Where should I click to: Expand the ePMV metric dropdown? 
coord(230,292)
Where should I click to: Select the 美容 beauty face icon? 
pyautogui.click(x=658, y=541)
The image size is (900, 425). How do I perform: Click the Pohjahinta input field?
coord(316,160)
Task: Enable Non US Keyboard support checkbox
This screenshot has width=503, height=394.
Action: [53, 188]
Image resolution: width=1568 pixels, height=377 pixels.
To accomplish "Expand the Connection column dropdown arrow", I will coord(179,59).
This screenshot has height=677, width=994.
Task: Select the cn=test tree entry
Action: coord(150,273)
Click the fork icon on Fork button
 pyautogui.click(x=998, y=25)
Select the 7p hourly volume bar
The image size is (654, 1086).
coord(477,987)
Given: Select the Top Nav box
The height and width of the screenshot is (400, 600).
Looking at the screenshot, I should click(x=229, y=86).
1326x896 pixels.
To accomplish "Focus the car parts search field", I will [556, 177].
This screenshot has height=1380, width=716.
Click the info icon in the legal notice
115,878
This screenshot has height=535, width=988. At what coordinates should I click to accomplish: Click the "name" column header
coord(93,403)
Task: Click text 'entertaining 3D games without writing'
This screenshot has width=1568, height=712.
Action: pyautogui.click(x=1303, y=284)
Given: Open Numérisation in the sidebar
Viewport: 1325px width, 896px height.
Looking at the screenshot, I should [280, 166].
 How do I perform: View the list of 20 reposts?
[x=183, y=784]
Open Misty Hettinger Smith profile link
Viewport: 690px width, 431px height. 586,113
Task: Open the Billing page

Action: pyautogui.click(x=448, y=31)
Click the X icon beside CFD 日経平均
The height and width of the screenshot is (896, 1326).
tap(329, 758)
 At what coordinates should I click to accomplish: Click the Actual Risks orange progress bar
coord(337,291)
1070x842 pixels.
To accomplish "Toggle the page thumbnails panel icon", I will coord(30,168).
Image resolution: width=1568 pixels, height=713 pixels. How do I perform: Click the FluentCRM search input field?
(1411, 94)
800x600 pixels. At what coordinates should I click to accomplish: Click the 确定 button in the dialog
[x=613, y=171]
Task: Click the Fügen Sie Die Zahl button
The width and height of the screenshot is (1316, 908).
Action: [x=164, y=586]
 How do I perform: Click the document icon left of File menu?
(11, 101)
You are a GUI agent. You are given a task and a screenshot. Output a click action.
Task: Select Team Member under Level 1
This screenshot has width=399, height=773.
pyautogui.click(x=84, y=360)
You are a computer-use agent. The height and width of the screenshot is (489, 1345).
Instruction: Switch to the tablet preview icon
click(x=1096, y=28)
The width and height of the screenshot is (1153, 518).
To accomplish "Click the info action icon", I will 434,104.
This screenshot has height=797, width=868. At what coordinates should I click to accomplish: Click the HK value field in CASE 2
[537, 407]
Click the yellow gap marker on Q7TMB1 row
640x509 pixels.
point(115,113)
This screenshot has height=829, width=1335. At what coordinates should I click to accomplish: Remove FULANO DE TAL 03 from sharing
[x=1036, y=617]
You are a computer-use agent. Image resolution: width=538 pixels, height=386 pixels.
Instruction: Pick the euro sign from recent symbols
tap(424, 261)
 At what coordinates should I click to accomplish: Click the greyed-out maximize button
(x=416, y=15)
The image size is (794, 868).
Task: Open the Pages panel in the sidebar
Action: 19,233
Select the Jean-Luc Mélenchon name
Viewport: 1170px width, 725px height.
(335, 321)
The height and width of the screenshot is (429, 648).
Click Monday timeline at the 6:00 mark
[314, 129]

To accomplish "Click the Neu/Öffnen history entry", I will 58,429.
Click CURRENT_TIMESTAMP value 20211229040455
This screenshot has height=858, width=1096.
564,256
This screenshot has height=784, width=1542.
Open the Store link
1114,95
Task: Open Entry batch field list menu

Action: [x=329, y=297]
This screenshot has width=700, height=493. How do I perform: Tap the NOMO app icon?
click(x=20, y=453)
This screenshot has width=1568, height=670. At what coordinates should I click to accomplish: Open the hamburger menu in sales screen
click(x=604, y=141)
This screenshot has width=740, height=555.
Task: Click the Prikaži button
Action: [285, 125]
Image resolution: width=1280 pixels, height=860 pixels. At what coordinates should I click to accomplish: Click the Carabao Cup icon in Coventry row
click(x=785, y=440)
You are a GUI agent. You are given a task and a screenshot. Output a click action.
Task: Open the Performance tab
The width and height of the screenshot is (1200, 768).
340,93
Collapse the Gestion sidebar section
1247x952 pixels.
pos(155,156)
--
_Requirement_.
Top to bottom, transcribe every line above exactly.

_Finished task_.
Where should I click to: Expand the ePMV metric dropdown? 
coord(230,292)
Where should I click to: Select the 美容 beauty face icon? 
pyautogui.click(x=658, y=541)
The image size is (900, 425). How do I perform: Click the Pohjahinta input field?
coord(316,160)
Task: Enable Non US Keyboard support checkbox
This screenshot has width=503, height=394.
Action: [53, 188]
Image resolution: width=1568 pixels, height=377 pixels.
To accomplish "Expand the Connection column dropdown arrow", I will coord(179,59).
This screenshot has height=677, width=994.
Task: Select the cn=test tree entry
Action: coord(150,273)
Click the fork icon on Fork button
 pyautogui.click(x=998, y=25)
Select the 7p hourly volume bar
The image size is (654, 1086).
coord(477,987)
Given: Select the Top Nav box
The height and width of the screenshot is (400, 600).
Looking at the screenshot, I should click(x=229, y=86).
1326x896 pixels.
To accomplish "Focus the car parts search field", I will [556, 177].
This screenshot has height=1380, width=716.
Click the info icon in the legal notice
115,878
This screenshot has height=535, width=988. At what coordinates should I click to accomplish: Click the "name" column header
coord(93,403)
Task: Click text 'entertaining 3D games without writing'
This screenshot has width=1568, height=712.
Action: pyautogui.click(x=1303, y=284)
Given: Open Numérisation in the sidebar
Viewport: 1325px width, 896px height.
Looking at the screenshot, I should [280, 166].
 How do I perform: View the list of 20 reposts?
[x=183, y=784]
Open Misty Hettinger Smith profile link
Viewport: 690px width, 431px height. 586,113
Task: Open the Billing page

Action: pyautogui.click(x=448, y=31)
Click the X icon beside CFD 日経平均
The height and width of the screenshot is (896, 1326).
tap(329, 758)
 At what coordinates should I click to accomplish: Click the Actual Risks orange progress bar
coord(337,291)
1070x842 pixels.
To accomplish "Toggle the page thumbnails panel icon", I will coord(30,168).
Image resolution: width=1568 pixels, height=713 pixels. How do I perform: Click the FluentCRM search input field?
(1411, 94)
800x600 pixels. At what coordinates should I click to accomplish: Click the 确定 button in the dialog
[x=613, y=171]
Task: Click the Fügen Sie Die Zahl button
The width and height of the screenshot is (1316, 908).
Action: [x=164, y=586]
 How do I perform: Click the document icon left of File menu?
(11, 101)
You are a GUI agent. You are given a task and a screenshot. Output a click action.
Task: Select Team Member under Level 1
This screenshot has width=399, height=773.
pyautogui.click(x=84, y=360)
You are a computer-use agent. The height and width of the screenshot is (489, 1345).
Instruction: Switch to the tablet preview icon
click(x=1096, y=28)
The width and height of the screenshot is (1153, 518).
To accomplish "Click the info action icon", I will 434,104.
This screenshot has height=797, width=868. At what coordinates should I click to accomplish: Click the HK value field in CASE 2
[537, 407]
Click the yellow gap marker on Q7TMB1 row
640x509 pixels.
point(115,113)
This screenshot has height=829, width=1335. At what coordinates should I click to accomplish: Remove FULANO DE TAL 03 from sharing
[x=1036, y=617]
You are a computer-use agent. Image resolution: width=538 pixels, height=386 pixels.
Instruction: Pick the euro sign from recent symbols
tap(424, 261)
 At what coordinates should I click to accomplish: Click the greyed-out maximize button
(x=416, y=15)
The image size is (794, 868).
Task: Open the Pages panel in the sidebar
Action: 19,233
Select the Jean-Luc Mélenchon name
Viewport: 1170px width, 725px height.
(335, 321)
The height and width of the screenshot is (429, 648).
Click Monday timeline at the 6:00 mark
[314, 129]

To accomplish "Click the Neu/Öffnen history entry", I will 58,429.
Click CURRENT_TIMESTAMP value 20211229040455
This screenshot has height=858, width=1096.
564,256
This screenshot has height=784, width=1542.
Open the Store link
1114,95
Task: Open Entry batch field list menu

Action: [x=329, y=297]
This screenshot has width=700, height=493. How do I perform: Tap the NOMO app icon?
click(x=20, y=453)
This screenshot has width=1568, height=670. At what coordinates should I click to accomplish: Open the hamburger menu in sales screen
click(x=604, y=141)
This screenshot has width=740, height=555.
Task: Click the Prikaži button
Action: [285, 125]
Image resolution: width=1280 pixels, height=860 pixels. At what coordinates should I click to accomplish: Click the Carabao Cup icon in Coventry row
click(x=785, y=440)
You are a GUI agent. You are given a task and a screenshot. Output a click action.
Task: Open the Performance tab
The width and height of the screenshot is (1200, 768).
340,93
Collapse the Gestion sidebar section
1247x952 pixels.
pos(155,156)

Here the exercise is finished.